MO: I rather liked the movie,
but couldn’t help thinking that it lacked the subtle power of Dardennes’
earlier masterpieces, such as “Rosetta,” “L'Enfant,” and (yes) “The Kid With a Bike.” Casting Marion
Cotillard is too conspicuous a decision for me: The movie attempts topical
urgency that’s achieved at the cost of subtlety, texture, and plausibility. I
really don’t see why a small-company employer would risk alienating his staff
by organizing this scapegoat-hunt of a vote. (We are not speaking of a huge, faceless
corporation here, but of a company in which everyone knows each other on
first-name basis.) The movie fails to raise uncomfortable questions like the
quality of the work Cotillard’s character has been doing so far, or the fact
that this is ultimately a reasonably well-off, white European woman whose
greatest fear is going back to live in the projects. Personally, I thought some
of the immigrants shown in the movie (all looked upon in passing), would be
worthier subject of a hard-hitting political film in the vein of Dardennes’ own
“La Promesse.”
BK: You can’t claim that
race is not an issue in the film. One of the colleagues Sandra must persuade is
a black contract worker who, because of his short-term status with the company,
has far more at risk than she does. As for why the bosses would consider alienating
their employees, I think part of the point is that the employees don’t become
alienated. They never rally around Sandra or fight back but instead retrench to
advocating for their own interests. Have you ever seen two people compete for
the same promotion? It gets ugly.
MO:
The black contract worker is a blind spot of the
script: He tells Sandra how afraid he is of his vote being made known to the
other workers, after which we see him openly gathering with everyone who voted the
same way (that scene in fact makes very little sense, since for the entire film
we kept hearing the vote will be held in secrecy). Of course competition can
get ugly, but I don’t quite see what the incentive would be for a
small-business owner to organize a vote as blatantly unfair as this one.
Speaking of small business, there was a family of Italian beekeepers in Alice
Rohrwacher’s “The Wonders,” which was probably the single greatest
surprise of this festival for me. I hated the director’s previous film,
“Corpo Celeste,” which was a crass satire of organized religion (the poor
man’s “Lourdes,” so to speak), but this one is just about perfect.

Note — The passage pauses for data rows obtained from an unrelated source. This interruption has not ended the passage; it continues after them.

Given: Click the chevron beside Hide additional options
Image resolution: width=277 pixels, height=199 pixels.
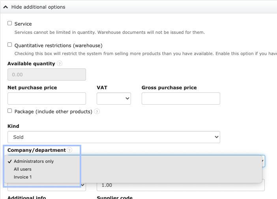Looking at the screenshot, I should 6,7.
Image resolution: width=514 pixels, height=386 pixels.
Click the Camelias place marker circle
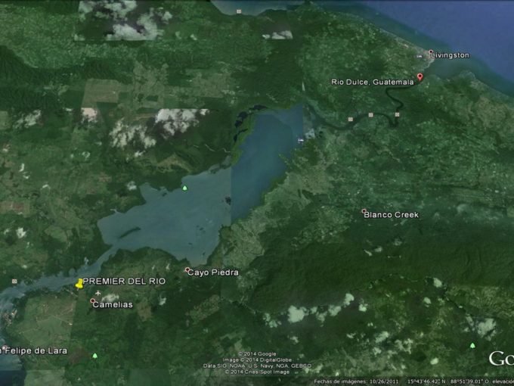93,301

The portrayed family runs its organic farm as an unphotogenic junkyard; the
relationships within the group are strained and edgy, while the style of
filming is very raw and uninviting at first. But as the story progresses and
zeroes in on a tacky TV contest the family enters at one point, I felt more and
more attached to the characters. Monica Bellucci’s fantastic, subdued cameo
notwithstanding, this is a movie in which an alternative lifestyle receives
validation, life, and unsentimental beauty—it’s a far subversive work than
Cotillard doing her best “Norma Rae” impersonation in defense of what
is in fact a comfortable middle-class lifestyle.
BK: “The Wonders”
was a nice surprise, but I don’t see myself revisiting it years from now the
way I can “Two
Days, One Night” or “Winter Sleep.”
The perennial problem with Cannes is that you attend
expecting masterpieces, which means that any flaws—the Dardennes picture was not subtle enough, in your estimation,
though not mine—become magnified. I didn’t see anything I’d call a revelation,
but on the whole, I think we can agree that it was a pretty good year.